Sigma Schedule Interpolated Mean 🎭🅐🅓¶
Documentation¶
- Class name:
ADE_SigmaScheduleWeightedAverageInterp
- Category:
Animate Diff 🎭🅐🅓/sample settings/sigma schedule
- Output node:
False
This node is designed to create a new sigma schedule by interpolating between two given sigma schedules based on a specified weight range and interpolation method.
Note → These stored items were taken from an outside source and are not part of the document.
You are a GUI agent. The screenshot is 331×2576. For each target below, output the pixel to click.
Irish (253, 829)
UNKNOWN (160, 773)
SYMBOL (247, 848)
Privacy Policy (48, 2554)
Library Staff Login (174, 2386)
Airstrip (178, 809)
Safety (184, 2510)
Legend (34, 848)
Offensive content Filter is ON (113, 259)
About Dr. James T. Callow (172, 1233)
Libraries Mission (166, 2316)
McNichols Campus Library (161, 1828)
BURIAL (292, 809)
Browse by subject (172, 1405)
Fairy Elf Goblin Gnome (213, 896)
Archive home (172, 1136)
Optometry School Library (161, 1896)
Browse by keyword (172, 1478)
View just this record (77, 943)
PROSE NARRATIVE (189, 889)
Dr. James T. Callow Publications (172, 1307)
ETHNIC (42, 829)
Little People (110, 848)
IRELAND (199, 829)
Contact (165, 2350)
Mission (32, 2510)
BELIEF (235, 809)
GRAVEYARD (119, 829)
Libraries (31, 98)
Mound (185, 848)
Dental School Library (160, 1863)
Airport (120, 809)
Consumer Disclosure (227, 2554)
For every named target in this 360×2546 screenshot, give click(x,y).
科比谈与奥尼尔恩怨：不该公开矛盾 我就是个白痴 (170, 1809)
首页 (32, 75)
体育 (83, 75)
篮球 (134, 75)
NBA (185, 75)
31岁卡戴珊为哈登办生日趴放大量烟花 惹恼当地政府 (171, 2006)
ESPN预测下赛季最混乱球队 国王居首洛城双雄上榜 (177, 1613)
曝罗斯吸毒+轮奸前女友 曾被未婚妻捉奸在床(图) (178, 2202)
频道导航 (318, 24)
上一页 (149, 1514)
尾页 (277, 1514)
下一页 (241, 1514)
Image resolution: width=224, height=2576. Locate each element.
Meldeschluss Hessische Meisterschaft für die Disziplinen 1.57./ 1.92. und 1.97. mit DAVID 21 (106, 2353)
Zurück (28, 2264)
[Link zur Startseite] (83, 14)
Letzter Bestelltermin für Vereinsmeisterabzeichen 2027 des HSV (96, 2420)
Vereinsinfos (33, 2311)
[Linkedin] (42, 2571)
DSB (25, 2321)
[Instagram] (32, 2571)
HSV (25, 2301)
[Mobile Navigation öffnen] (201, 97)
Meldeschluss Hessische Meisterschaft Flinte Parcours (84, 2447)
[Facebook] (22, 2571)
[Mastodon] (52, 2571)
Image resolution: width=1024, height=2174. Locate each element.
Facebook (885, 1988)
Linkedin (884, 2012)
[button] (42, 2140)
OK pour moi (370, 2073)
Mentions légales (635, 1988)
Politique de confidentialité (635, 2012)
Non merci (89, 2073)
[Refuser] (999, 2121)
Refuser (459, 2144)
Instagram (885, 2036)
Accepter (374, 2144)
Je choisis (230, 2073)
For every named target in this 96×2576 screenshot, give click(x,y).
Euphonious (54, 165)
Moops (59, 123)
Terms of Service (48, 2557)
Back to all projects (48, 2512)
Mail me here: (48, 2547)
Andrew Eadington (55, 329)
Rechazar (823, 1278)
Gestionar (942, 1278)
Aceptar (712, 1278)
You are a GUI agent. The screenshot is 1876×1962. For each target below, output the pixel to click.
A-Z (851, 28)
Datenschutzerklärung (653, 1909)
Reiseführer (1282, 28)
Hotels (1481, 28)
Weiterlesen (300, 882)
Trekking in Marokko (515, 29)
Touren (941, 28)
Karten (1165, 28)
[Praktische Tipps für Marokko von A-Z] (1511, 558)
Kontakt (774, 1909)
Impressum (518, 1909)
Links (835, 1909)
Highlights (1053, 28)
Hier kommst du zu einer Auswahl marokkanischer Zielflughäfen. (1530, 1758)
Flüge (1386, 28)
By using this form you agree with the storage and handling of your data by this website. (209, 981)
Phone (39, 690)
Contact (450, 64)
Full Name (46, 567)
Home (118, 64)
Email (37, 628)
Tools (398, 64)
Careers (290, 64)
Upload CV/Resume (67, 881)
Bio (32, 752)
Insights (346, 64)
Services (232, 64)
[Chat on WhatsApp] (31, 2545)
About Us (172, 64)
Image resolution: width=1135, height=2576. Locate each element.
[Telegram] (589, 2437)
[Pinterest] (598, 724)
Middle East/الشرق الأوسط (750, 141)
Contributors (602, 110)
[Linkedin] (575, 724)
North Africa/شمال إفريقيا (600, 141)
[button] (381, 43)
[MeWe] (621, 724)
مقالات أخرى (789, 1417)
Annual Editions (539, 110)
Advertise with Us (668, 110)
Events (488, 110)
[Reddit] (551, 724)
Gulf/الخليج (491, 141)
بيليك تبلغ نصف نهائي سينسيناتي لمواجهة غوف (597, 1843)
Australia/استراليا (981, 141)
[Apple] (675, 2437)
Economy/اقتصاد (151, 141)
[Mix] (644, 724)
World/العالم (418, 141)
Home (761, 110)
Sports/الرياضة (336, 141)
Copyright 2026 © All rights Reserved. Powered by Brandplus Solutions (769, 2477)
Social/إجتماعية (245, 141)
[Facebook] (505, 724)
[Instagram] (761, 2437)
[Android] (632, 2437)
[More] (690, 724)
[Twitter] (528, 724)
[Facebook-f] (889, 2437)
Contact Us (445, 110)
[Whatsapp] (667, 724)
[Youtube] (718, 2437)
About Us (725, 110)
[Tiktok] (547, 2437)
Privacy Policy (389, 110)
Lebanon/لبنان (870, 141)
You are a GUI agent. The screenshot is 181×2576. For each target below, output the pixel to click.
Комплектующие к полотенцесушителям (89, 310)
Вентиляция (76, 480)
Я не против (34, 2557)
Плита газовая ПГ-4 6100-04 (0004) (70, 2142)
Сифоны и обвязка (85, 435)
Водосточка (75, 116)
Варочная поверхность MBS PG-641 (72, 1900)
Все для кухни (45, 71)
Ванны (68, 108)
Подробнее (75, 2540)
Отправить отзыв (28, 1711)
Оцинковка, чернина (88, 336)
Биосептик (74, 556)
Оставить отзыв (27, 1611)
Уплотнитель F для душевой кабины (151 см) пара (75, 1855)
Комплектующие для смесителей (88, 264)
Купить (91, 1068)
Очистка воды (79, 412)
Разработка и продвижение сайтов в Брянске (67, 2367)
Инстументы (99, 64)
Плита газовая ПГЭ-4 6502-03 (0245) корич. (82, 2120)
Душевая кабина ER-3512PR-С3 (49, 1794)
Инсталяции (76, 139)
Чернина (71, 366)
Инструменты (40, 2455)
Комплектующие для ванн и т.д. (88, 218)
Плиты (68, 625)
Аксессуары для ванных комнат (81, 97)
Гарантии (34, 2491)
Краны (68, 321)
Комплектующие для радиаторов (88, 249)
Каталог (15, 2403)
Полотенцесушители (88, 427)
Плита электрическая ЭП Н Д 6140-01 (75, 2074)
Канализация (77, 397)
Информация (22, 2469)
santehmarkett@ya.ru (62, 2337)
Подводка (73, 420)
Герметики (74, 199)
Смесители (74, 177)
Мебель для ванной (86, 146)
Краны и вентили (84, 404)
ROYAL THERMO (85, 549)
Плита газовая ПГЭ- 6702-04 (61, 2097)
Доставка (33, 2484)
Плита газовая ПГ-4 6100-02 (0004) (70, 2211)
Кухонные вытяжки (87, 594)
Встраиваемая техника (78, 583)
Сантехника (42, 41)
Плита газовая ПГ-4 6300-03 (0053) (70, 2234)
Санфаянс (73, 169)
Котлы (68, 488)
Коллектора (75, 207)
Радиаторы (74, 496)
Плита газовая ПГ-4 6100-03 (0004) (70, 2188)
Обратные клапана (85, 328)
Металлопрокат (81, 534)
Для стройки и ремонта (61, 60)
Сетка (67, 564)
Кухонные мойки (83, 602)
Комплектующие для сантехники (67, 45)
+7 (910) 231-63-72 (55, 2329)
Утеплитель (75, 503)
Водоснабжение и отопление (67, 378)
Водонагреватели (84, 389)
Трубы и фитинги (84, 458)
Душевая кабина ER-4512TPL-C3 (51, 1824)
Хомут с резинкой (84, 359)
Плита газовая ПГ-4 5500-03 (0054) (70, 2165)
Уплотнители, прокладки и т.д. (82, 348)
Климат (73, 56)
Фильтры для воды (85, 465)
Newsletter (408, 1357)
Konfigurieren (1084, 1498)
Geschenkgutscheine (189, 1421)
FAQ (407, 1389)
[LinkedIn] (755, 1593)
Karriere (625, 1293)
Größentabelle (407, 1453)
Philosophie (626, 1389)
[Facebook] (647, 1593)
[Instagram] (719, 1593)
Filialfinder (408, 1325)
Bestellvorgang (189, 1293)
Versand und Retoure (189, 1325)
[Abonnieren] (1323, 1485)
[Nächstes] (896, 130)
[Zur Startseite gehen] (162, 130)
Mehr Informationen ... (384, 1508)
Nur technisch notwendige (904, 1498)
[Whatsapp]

It effectively blends the characteristics of both input schedules into a single, new schedule, allowing for dynamic adjustments in the diffusion process.
Input types¶
Required¶
schedule_A
- The first sigma schedule to be interpolated.
- Comfy dtype:
SIGMA_SCHEDULE
- Python dtype:
SigmaSchedule
schedule_B
- The second sigma schedule to be interpolated.
- Comfy dtype:
SIGMA_SCHEDULE
- Python dtype:
SigmaSchedule
weight_A_Start
- The starting weight for the first sigma schedule in the interpolation.
- Comfy dtype:
FLOAT
- Python dtype:
float
weight_A_End
- The ending weight for the first sigma schedule in the interpolation.
- Comfy dtype:
FLOAT
- Python dtype:
float
interpolation
- The method of interpolation to be used for blending the sigma schedules.
- Comfy dtype:
COMBO[STRING]
- Python dtype:
InterpolationMethod
Output types¶
sigma_schedule
- Comfy dtype:
SIGMA_SCHEDULE
- The resulting sigma schedule after interpolation.
- Python dtype:
SigmaSchedule
- Comfy dtype:
Usage tips¶
- Infra type:
CPU
- Common nodes: unknown
Source code¶
class InterpolatedWeightedAverageSigmaScheduleNode:
@classmethod
def INPUT_TYPES(s):
return {
"required": {
"schedule_A": ("SIGMA_SCHEDULE",),
"schedule_B": ("SIGMA_SCHEDULE",),
"weight_A_Start": ("FLOAT", {"default": 0.5, "min": 0.0, "max": 1.0, "step": 0.001}),
"weight_A_End": ("FLOAT", {"default": 0.5, "min": 0.0, "max": 1.0, "step": 0.001}),
"interpolation": (InterpolationMethod._LIST,),
}
}
RETURN_TYPES = ("SIGMA_SCHEDULE",)
CATEGORY = "Animate Diff 🎭🅐🅓/sample settings/sigma schedule"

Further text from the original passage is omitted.